Whatever you might be told, this is not the Office of the Future

office of the futureIt seems like we don’t have to wait more than a few days at a time before some or other organisation is making its own prognoses about how we will be working in the future, especially at this time of year. The thing these reports about the office of the future all share in common, other than a standardised variant of a title and a common lexicon of agility, empowerment, collaboration and connectivity, is a narrow focus based on several of their key narratives and assumptions. While these are rarely false per se, and often offer some insights of variable worth, they also usually exhibit a desire to look at only one part of the elephant. The more serious reports invariably make excellent points and identify key trends, it has to be said. However, across them there are routine flaws in their thinking that can lead them to make narrow and sometimes incorrect assumptions and so draw similarly flawed conclusions. Here are just a few.

They place undue focus on Millennials. While it’s understandable that we should be interested in the influence of the next generation of people on the way we work, not least because of their lifelong technological immersion, it’s worth noting that Millennials will still be a minority of the workforce in 2020 – still for the time being the end date for many of these reports. A more sophisticated approach would be to consider the multi-generational workplace, a subject covered intelligently and in detail by the Helen Hamlyn Centre at the Royal College of Art.

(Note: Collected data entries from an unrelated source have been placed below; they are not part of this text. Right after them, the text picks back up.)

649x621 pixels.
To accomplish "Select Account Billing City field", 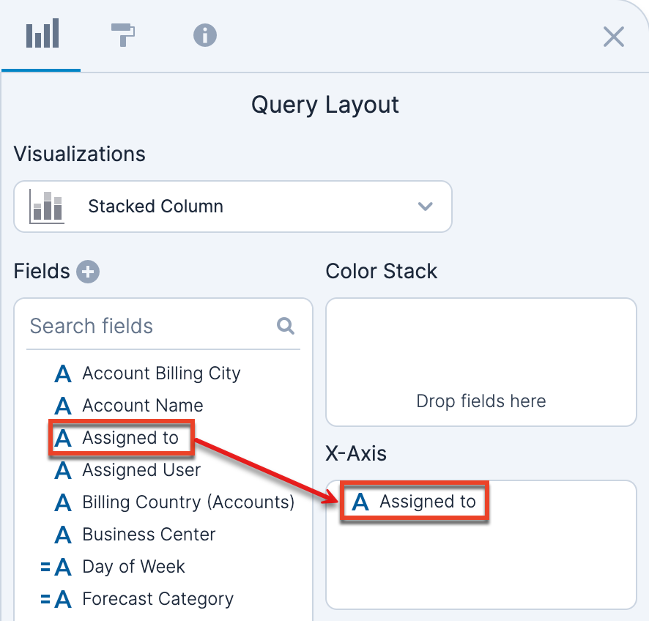I will point(161,373).
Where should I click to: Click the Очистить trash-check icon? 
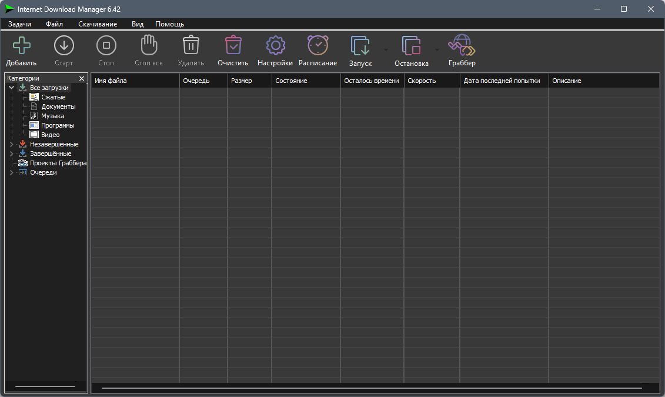[233, 46]
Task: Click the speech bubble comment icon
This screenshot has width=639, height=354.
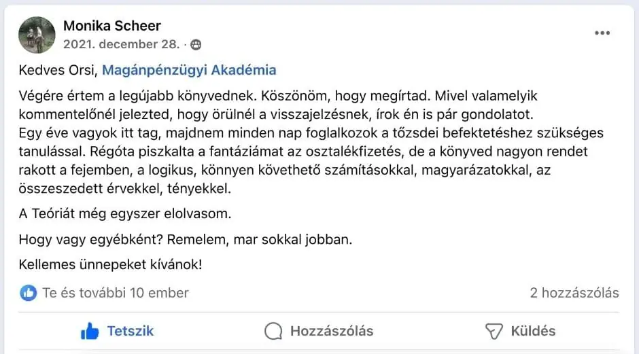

They like gimmicky designs. When these reports depict the office of the future there is a perhaps understandable tendency to focus on design quirks such as slides, isolation pods and that now somehow ubiquitous shorthand for cool workplaces – the table tennis table. It’s misguided to suggest anything other than these are appropriate features for only certain types of firms and employees. Even in those, it’s likely that some people will react against the idea of corporate prescribed fun. For many other people, the office of the future will be a sober and nuanced evolution of the office of the present. That is likely to include an open plan with blue carpets and grey worksurfaces and a definition of cool that extends no further than the Egg chairs in reception. And there’s nothing wrong with that in the right place.

They ignore the complexities of behaviour and motivation. Too much emphasis is placed on design as a way of changing behaviour. People are motivated by a range of factors, many of them outside the control of the organisation, never mind the design of the workplace. For example, the idea posited in many reports that the organisation can influence emotion and wellbeing by designing the workplace in a particular way is entirely dependent on the idea that an individual works in a bubble. Design becomes the major determining influence on behaviour when all other things are equal. But they never are. People can be unhappy and unproductive in a palace or joyful and motivated in a shack. It’s complicated.

They fail to distinguish between people and technology.  There is an enduring assumption that just because a technology exists people will use it and will use it in the way intended. Many of these reports fall into the same trap and ignore the lessons we have learned in the past Similarly, there is an ongoing and hastening problem with the pervasive influence of technology which means that many people are essentially working for all of their waking hours.

They subvert language. The Newspeak of modern management is evident in the partial inversion of supposedly positive terms such as empowerment, agility and collaboration. Technology does not only empower people, it enslaves them, especially when firms start measuring them on their social media profile. Agile working means giving people flexibility, as well as extending the workplace beyond the walls of the office.  Collaboration means not only sharing ideas but also ensuring that knowledge workers don’t withhold their intellectual capital which is the most important thing many of them have to sell to employers in the first place.

They ignore the influence of the present. When George Orwell wrote 1984, the story goes that its title was derived by inverting the numbers of the year in which it was written – 1948. Whatever the truth of this, Orwell understood it was a book as much about the world in which he lived as the one to come. Our images of the future are invariably refracted through the prism of the present. Predictions must accommodate this distortion to some degree.

They focus too much on extroverts. The tenets espoused in many of these reports place too much emphasis on extroverts in the workplace. This is evident not only in the provision of quirky design features such as slides – which even many introverted Millennials wouldn’t be comfortable with never mind 50 year old accountants –  but also in more generally acceptable and widespread facets of office design such as the open plan. There are signs of a backlash to the undue focus on design based primarily on the needs of  extroverts but many of these reports continue to promote values that ignore the needs of nearly half of the population. It’s worth reminding ourselves that this would include archetypal introverts such as Warren Buffett, Charles Darwin, J.K. Rowling, Albert Einstein, Mahatma Gandhi and Larry Page, all of whom preferred less stimulating environments, more quiet concentration and more listening than talking.